Gafgyt Adds to Bag of Tricks
In August, the observed IP was “intermittently hosting samples of Gafgyt that incorporated an exploit against CVE-2018-9866, a SonicWall vulnerability affecting older versions of SonicWall Global Management System (GMS),” according to Nigam.
The targeted vulnerability (CVE-2018-9866) exists in the lack of validation of user-supplied parameters pass to XML-RPC calls on SonicWall Global Management System (GMS) virtual appliances, allowing remote users to execute arbitrary code.
This vulnerability affects older, unsupported GMS versions, including 8.1 and earlier (the flaw is not present in supported versions). A Metasploit module was first published earlier this summer for the flaw; SonicWall then published a public advisory about the critical issue July 17.
SonicWall has been notified of this latest development with Gafgyt, researchers said.
“The vulnerability disclosed in this post is not an announcement of a new vulnerability in SonicWall GMS,” a SonicWall spokesperson told Threatpost. “The issue referenced only affects an older version of the GMS software (version 8.1) which was replaced by version 8.2 in December 2016. Customers and partners running GMS version 8.2 and above are protected against this vulnerability. Customers still using GMS version 8.1 should apply a hotfix supplied by SonicWall in August 2018 and plan for an immediate upgrade, as GMS 8.1 went out of support in February 2018.”
The Gafgyt botnet exploits a range of IoT flaws, including other issues in Huawei, GPON and D-Link devices.
Once in, it then fetches an update from <HTTP_SERVER>, saves it to <FILE_LOCATION>, and installs the update.
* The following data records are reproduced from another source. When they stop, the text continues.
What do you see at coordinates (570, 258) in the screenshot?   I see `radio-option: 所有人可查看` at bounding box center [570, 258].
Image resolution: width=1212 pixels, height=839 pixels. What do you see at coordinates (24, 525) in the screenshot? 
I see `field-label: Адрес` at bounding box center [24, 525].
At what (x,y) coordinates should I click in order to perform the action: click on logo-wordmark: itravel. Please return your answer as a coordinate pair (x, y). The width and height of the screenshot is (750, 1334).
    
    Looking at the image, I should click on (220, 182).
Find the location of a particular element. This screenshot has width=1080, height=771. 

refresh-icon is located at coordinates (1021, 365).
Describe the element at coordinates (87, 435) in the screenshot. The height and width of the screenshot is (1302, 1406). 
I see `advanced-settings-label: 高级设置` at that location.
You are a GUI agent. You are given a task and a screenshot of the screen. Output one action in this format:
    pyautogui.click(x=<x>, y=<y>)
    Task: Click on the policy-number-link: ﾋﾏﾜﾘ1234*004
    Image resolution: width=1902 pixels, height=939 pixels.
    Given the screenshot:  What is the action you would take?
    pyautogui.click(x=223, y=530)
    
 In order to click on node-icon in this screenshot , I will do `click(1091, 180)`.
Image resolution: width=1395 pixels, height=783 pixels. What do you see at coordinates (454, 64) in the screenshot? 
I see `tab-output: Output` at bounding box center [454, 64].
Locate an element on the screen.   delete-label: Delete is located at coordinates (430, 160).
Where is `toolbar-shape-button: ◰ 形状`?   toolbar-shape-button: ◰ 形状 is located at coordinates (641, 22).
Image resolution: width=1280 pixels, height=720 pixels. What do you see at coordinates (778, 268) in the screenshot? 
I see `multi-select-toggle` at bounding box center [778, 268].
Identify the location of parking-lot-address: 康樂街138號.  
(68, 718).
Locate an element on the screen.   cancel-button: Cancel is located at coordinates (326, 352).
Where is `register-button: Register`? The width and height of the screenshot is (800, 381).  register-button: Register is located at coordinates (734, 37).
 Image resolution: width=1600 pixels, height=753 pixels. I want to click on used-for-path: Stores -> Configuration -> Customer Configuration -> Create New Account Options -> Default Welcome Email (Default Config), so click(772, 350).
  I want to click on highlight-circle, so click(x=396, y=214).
After that, the botnet launches a Blacknurse DDoS attack, an attack that involves ICMP Type 3 Code 3 packets causing high CPU loads first discovered in November 2016.
“One thing that stood out was the Gafgyt variant having support for the BlackNurse DDoS attack method,” Ruchna told us. “The earliest samples I have seen supporting this DDoS method are from September 2017.”
Continued Development
The discovery of new targeted vuln comes after it was revealed in July that Mirai and Gafgyt were actively launching two IoT/Linux botnet campaigns, exploiting the CVE-2018-10562 and CVE-2018-10561 bugs in Dasan routers.
In October 2016, the world was introduced to Mirai when it overwhelmed servers at global domain provider Dynamic Network Services (Dyn); that led to the blockage of more than 1,200 websites, including Netflix and Twitter. The Mirai source code was then released in Oct. 2016, with Mirai variants continuing to pop up left and right since then.
Most recently, in April, a variant of the Mirai botnet was used to launch a series of DDoS campaigns against financial sector businesses, while in January, researchers identified a variant called Satori (Mirai Okiru).